А вот «Ньюсуик», который в прежние годы любил раскритиковывать ее, на этот раз занял противоположную позицию. Вот что писал обозреватель журнала Джек Кролл: «Миннелли потрясает в сцене, в которой она записывает «А жизнь продолжается…». И здесь двойной фокус более чем к месту: динамичная певица – это одновременно и Лайза Миннелли, и Джуди Гарленд. И это не стилизация, а трогательный синтез старого и нового».
Зато Мартин Скорсезе был еще более резок, когда назвал игру Лайзы имитацией. «Наденьте на нее парик и перед вами ее мать, – заявил он. – Что я могу еще сказать?»
Позднее он все-таки вынужден был признать, что многие из недостатков картины имели место по его вине: «В конце концов я понял картину. Жак-Люк Годар зашел ко мне как-то раз на ланч и завел разговор о том, как ему понравился «НьюЙорк, Нью-Йорк». По его словам, в основе своей это фильм о несовместимости двух творческих натур – дают знать себя ревность, зависть, разница в темпераментах. До меня постепенно стало доходить, что это настолько близко мне самому, что я был не в силах это выразить, когда работал над фильмом».

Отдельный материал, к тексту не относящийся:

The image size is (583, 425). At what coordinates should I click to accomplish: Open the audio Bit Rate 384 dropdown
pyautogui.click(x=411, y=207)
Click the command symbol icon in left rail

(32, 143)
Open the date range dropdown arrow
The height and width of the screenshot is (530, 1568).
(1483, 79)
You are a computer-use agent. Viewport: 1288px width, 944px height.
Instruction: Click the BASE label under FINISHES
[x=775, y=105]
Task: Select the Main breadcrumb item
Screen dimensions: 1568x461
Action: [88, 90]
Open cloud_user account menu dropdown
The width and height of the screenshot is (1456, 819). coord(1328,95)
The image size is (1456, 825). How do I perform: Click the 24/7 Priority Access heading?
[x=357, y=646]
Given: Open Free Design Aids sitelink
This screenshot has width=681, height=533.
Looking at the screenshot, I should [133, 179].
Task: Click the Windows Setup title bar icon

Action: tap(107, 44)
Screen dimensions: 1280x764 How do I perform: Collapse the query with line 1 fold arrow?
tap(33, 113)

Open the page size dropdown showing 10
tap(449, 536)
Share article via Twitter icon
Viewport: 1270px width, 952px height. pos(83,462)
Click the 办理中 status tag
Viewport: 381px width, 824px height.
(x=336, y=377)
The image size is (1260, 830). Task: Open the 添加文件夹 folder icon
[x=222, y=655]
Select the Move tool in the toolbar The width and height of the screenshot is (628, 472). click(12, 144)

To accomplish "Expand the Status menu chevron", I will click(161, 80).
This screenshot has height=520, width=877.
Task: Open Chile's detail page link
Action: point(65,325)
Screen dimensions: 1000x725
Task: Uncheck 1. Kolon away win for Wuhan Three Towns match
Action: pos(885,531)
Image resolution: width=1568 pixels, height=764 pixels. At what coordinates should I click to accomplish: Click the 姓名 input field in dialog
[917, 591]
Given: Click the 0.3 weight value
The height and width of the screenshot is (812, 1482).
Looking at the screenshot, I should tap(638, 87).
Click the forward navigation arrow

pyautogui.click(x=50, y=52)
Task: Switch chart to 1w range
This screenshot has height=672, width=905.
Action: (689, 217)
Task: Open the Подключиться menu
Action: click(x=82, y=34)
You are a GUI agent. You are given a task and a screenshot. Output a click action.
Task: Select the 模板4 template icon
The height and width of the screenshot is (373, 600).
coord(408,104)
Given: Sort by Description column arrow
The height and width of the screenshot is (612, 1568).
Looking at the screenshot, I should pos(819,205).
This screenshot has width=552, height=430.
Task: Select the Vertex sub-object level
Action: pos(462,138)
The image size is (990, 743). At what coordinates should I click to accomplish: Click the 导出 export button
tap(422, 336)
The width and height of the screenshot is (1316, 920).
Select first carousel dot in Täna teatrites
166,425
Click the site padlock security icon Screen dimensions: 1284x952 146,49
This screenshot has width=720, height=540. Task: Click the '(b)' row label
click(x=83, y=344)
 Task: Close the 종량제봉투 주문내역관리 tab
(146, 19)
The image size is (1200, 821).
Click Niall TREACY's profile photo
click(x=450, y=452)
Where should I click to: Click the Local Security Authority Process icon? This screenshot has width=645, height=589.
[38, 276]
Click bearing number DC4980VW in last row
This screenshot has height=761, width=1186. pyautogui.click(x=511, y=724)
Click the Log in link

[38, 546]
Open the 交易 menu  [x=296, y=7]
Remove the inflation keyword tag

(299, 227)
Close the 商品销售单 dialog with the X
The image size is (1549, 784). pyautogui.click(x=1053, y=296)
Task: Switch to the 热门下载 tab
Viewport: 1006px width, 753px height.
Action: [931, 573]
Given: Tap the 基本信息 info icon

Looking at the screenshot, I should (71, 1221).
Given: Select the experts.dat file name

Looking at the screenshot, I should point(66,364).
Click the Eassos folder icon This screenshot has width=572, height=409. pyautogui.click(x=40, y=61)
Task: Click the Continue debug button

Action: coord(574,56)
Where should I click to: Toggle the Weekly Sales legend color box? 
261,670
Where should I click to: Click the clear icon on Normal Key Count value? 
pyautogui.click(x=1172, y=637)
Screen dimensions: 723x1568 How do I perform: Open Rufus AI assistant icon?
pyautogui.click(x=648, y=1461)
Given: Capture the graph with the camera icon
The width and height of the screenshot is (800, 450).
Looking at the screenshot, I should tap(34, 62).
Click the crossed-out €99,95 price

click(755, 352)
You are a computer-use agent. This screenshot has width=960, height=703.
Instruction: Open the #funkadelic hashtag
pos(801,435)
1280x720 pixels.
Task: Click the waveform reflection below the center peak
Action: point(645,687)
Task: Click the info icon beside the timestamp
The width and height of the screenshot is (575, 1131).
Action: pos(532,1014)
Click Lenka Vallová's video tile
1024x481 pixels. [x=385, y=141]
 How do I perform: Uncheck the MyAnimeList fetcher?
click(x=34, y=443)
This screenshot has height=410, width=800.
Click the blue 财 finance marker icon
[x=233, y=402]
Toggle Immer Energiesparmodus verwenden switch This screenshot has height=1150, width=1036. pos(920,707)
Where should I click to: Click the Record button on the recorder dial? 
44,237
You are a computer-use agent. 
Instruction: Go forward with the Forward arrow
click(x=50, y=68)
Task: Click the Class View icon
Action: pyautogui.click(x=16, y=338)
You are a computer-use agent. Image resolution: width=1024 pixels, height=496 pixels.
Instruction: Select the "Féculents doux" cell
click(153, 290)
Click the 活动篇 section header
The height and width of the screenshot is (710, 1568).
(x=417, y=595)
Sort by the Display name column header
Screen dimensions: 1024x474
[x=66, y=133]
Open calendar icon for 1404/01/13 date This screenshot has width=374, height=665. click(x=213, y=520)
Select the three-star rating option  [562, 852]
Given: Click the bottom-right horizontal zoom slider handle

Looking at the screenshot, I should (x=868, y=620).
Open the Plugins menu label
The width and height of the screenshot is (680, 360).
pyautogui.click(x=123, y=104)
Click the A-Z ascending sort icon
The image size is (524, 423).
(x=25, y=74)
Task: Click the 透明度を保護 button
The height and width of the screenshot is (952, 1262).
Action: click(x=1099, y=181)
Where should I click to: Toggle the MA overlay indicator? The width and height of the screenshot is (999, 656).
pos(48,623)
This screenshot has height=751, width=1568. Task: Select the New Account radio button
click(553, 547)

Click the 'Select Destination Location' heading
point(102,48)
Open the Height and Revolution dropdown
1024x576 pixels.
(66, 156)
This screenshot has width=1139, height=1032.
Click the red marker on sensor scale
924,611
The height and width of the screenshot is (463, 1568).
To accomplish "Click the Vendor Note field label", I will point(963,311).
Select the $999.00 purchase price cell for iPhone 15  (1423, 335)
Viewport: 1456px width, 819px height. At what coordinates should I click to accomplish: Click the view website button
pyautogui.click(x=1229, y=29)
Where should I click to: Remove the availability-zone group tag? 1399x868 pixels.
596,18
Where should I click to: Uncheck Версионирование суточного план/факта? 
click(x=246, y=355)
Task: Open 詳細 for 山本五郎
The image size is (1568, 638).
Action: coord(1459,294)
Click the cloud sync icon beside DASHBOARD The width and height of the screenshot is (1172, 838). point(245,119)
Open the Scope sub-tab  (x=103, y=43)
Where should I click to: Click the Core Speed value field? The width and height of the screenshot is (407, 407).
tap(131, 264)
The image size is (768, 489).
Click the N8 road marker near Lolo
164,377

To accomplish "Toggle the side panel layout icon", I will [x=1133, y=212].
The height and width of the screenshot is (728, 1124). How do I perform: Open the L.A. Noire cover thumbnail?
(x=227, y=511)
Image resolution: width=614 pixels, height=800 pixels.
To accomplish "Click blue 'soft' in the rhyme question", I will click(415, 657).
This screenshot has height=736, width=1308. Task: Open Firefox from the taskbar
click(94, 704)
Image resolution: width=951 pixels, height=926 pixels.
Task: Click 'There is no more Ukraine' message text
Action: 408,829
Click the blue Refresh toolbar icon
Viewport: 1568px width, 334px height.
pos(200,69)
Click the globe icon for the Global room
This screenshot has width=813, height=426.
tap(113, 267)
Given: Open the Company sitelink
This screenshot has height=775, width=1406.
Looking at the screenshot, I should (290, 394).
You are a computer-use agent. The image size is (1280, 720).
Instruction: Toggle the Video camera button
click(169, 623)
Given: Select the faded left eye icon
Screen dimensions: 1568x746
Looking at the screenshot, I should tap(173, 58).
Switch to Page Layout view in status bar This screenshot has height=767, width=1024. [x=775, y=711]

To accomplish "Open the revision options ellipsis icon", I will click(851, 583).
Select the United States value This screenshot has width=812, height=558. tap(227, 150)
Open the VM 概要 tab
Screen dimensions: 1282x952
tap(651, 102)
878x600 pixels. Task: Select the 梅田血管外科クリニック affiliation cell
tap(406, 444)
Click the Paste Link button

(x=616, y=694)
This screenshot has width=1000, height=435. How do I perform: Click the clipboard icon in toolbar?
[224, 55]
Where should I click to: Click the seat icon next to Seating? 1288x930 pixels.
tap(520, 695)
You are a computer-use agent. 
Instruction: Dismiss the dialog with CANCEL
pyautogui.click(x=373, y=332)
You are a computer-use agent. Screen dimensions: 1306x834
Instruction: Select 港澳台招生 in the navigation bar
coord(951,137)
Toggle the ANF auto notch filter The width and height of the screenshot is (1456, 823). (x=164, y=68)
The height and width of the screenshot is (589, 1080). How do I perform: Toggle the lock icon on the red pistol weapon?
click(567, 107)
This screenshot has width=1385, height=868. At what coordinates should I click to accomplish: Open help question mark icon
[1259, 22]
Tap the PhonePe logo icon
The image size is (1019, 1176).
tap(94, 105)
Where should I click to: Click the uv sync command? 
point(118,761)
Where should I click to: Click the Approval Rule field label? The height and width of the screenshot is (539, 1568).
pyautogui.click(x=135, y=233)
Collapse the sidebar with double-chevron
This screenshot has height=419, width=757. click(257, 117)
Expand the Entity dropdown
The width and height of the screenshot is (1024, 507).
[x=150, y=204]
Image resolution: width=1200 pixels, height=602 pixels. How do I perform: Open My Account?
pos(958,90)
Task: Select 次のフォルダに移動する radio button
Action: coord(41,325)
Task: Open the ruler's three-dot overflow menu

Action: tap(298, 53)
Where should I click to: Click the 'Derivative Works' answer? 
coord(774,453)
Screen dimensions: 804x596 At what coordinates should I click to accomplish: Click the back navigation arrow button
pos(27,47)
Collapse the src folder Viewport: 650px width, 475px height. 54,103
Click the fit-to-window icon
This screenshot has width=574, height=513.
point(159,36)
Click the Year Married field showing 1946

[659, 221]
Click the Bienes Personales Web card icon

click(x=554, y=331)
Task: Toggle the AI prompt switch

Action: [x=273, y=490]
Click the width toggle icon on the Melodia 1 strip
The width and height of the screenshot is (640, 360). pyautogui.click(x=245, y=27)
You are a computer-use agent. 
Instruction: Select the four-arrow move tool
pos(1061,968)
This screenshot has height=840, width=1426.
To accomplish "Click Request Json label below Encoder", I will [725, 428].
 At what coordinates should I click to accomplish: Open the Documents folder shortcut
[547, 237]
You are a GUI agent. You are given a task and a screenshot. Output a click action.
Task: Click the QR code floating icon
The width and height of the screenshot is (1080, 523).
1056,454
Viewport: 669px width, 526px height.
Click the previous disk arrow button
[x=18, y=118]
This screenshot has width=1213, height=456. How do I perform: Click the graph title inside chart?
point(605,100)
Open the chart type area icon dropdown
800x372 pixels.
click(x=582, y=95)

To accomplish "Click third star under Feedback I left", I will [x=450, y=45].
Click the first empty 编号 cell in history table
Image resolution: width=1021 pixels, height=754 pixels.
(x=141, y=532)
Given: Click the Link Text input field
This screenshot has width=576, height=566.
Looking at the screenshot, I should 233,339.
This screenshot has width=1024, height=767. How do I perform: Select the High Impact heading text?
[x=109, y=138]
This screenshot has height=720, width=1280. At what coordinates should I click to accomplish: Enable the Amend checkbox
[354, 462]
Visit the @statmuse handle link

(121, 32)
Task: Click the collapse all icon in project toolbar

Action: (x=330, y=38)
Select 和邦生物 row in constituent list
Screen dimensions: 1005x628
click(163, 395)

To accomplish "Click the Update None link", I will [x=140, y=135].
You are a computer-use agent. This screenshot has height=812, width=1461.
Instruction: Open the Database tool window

Пока шли съемки, Мартин не на шугку увлекся Лайзой, его собственный брак дал серьезную трещину, а его законная супруга проводила на площадке большую часть времени, поскольку являлась автором сценария. Как и в других ситуациях, в которых оказывался Мартин Скорсезе – и в этом его гений и его слабость, – он увлекся сразу всем – картиной, сюжетом, действующими лицами.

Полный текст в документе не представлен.